Restate word for word the lines from the one bearing "Fishing (771, 556)" through the end of the entries below, and leave every picture out.

[[ Records supplied open ]]

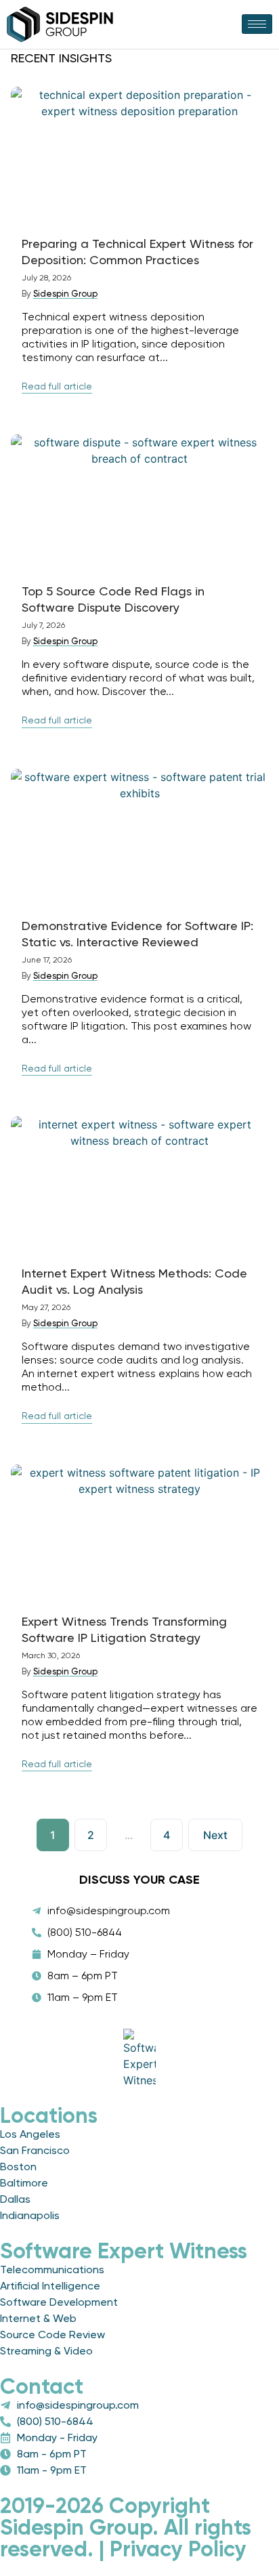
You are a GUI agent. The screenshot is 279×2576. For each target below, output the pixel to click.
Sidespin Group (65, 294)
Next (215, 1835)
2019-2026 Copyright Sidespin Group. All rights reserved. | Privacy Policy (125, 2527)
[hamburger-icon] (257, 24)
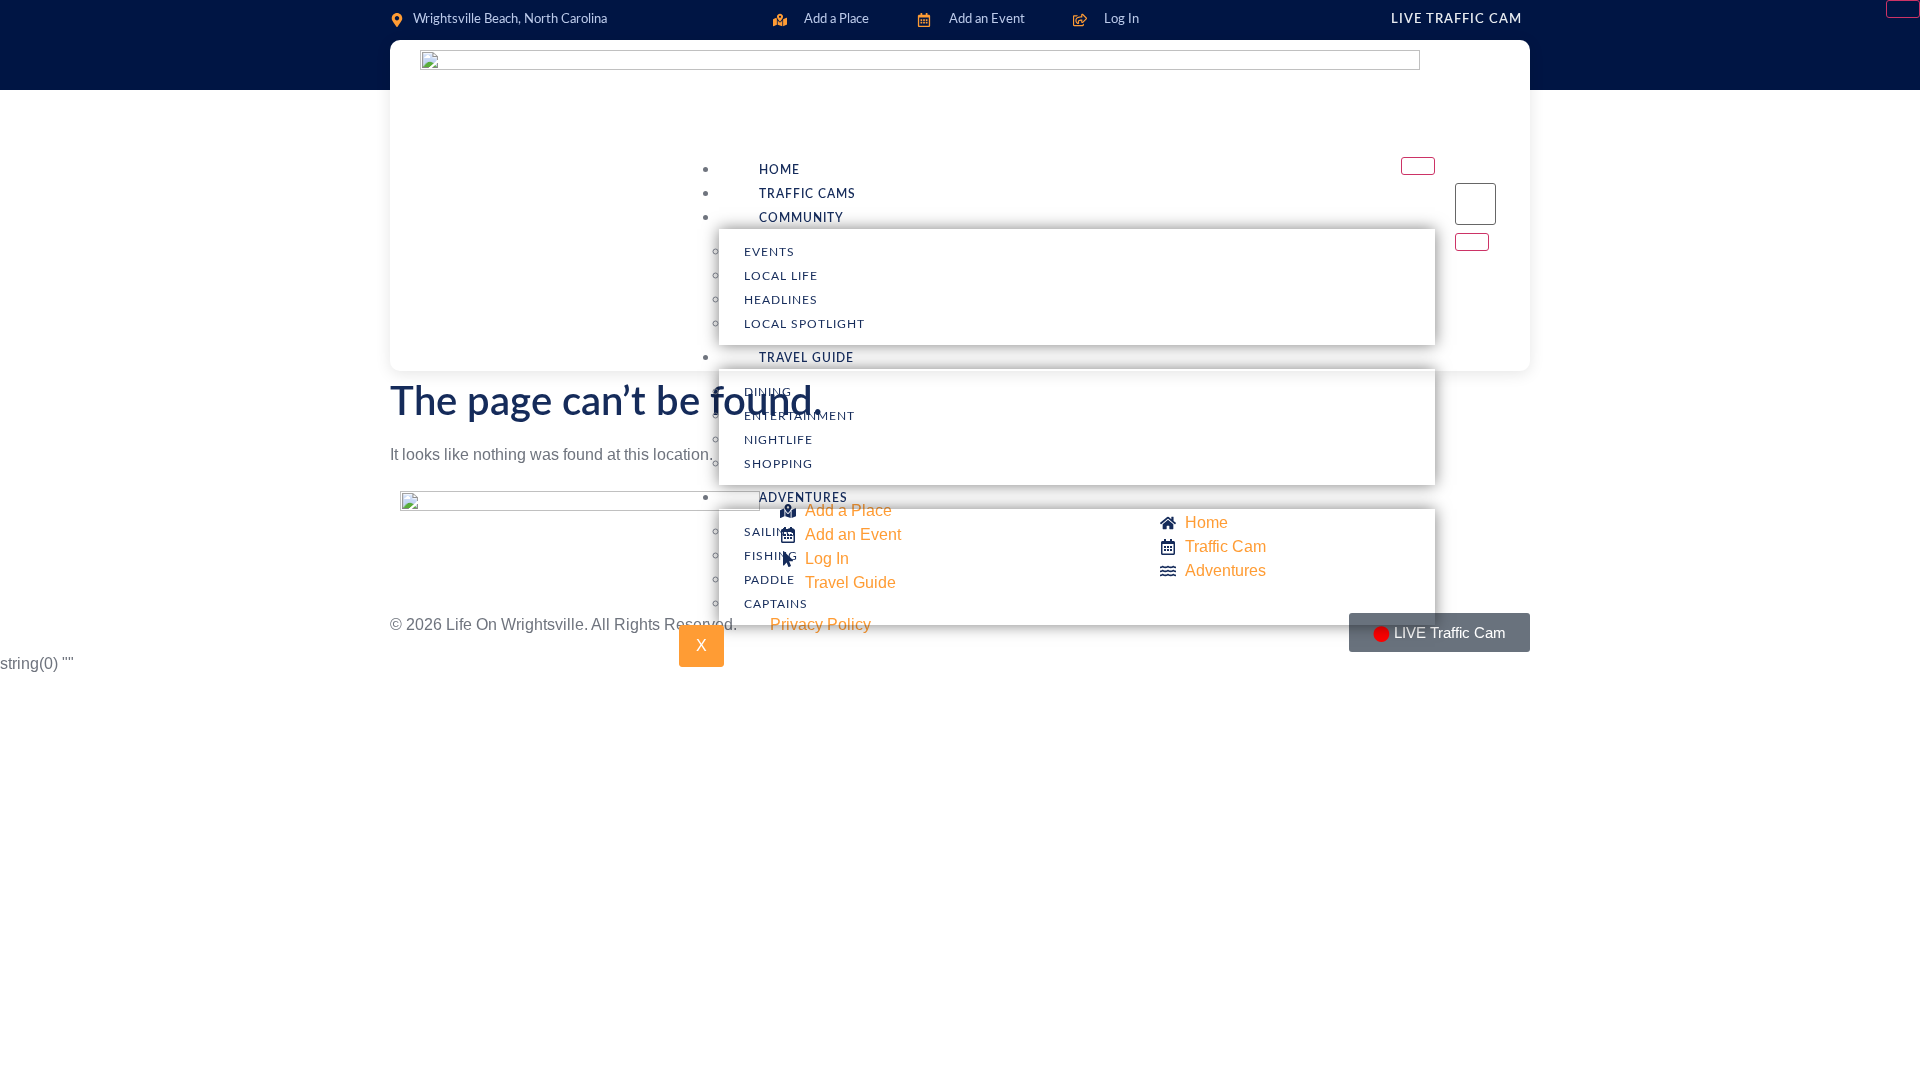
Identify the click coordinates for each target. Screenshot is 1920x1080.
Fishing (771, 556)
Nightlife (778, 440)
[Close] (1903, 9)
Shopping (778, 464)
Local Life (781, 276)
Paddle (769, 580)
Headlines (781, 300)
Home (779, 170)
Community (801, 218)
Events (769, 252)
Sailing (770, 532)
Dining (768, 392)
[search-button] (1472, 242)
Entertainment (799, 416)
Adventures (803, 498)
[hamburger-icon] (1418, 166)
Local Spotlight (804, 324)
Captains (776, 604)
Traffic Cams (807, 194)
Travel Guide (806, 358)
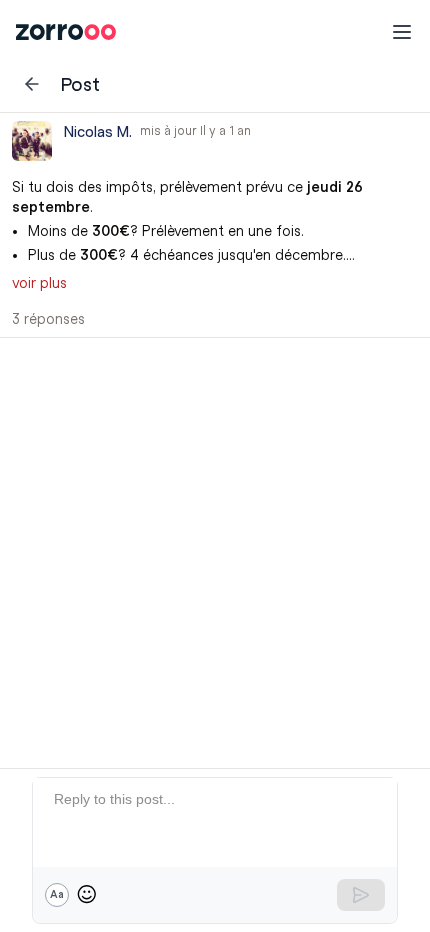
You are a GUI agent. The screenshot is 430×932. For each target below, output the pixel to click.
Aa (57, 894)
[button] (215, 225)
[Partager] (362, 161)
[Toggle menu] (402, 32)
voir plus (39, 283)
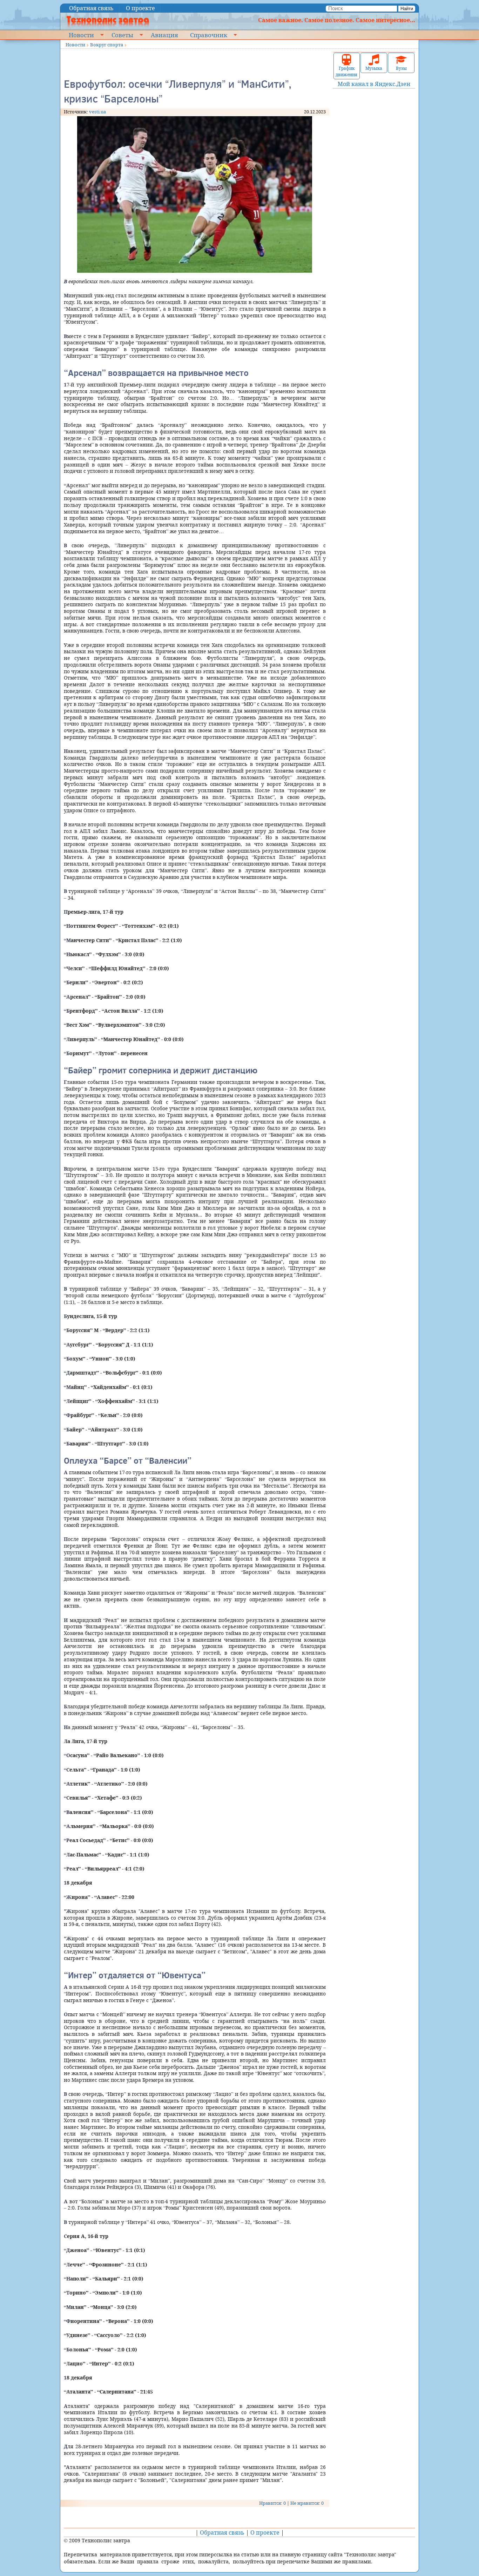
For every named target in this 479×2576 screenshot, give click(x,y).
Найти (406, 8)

[[ Records supplied closed ]]

## Response below
Fishing (771, 556)
Nightlife (778, 440)
[Close] (1903, 9)
Shopping (778, 464)
Local Life (781, 276)
Paddle (769, 580)
Headlines (781, 300)
Home (779, 170)
Community (801, 218)
Events (769, 252)
Sailing (770, 532)
Dining (768, 392)
[search-button] (1472, 242)
Entertainment (799, 416)
Adventures (803, 498)
[hamburger-icon] (1418, 166)
Local Spotlight (804, 324)
Captains (776, 604)
Traffic Cams (807, 194)
Travel Guide (806, 358)
You are a GUI agent. The screenshot is 430×932. For each target below, output the pixel to click.
Aa (57, 894)
[button] (215, 225)
[Partager] (362, 161)
[Toggle menu] (402, 32)
voir plus (39, 283)
For every named target in this 479×2576 screenshot, give click(x,y).
Найти (406, 8)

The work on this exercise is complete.